§ **Work request**
From the line containing "Expand the Українська language dropdown" through the last line of the data, both ends included, write out every line exactly; omit the pictures.

§ **Material for this exercise**
-- Opening Marker --

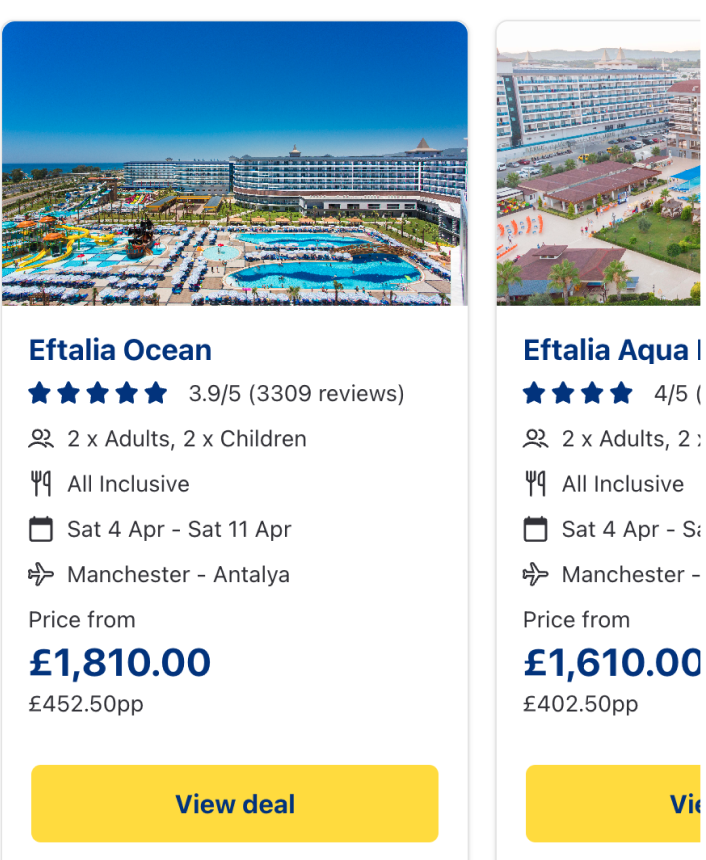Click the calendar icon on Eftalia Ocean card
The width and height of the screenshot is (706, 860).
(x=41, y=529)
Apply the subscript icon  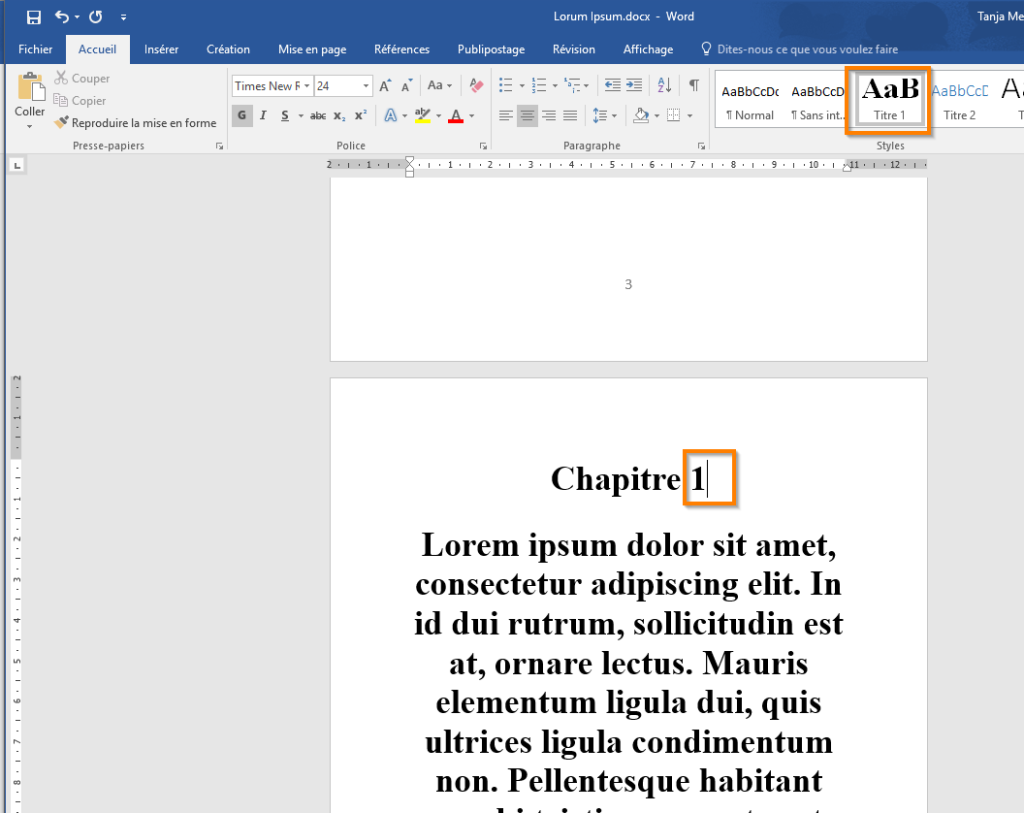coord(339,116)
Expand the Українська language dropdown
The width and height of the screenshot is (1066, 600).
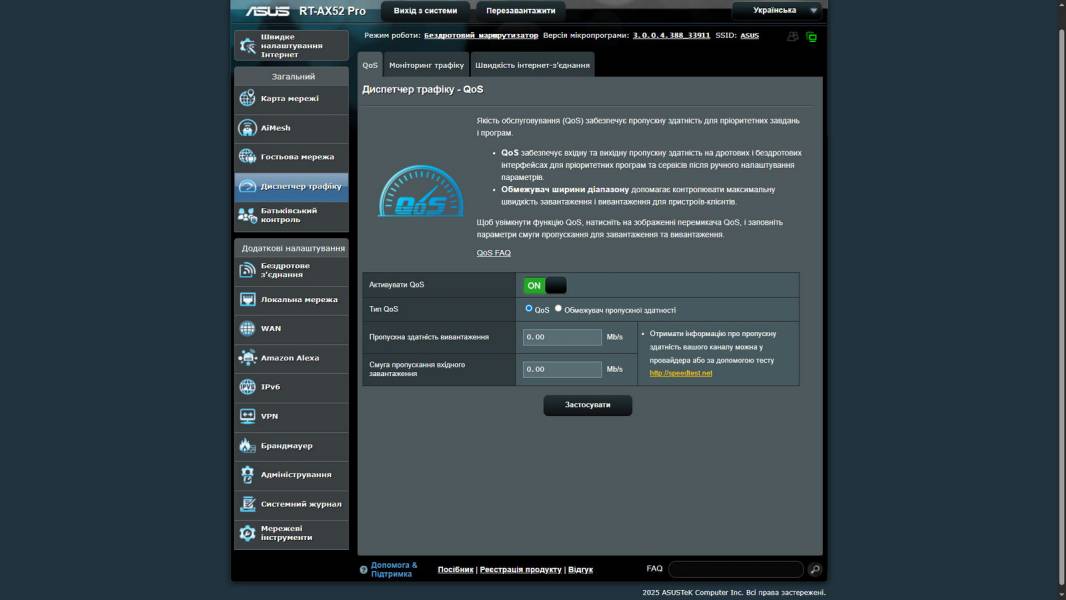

-- Closing Marker --

§ **Expected output**
Expand the Українська language dropdown
The width and height of the screenshot is (1066, 600).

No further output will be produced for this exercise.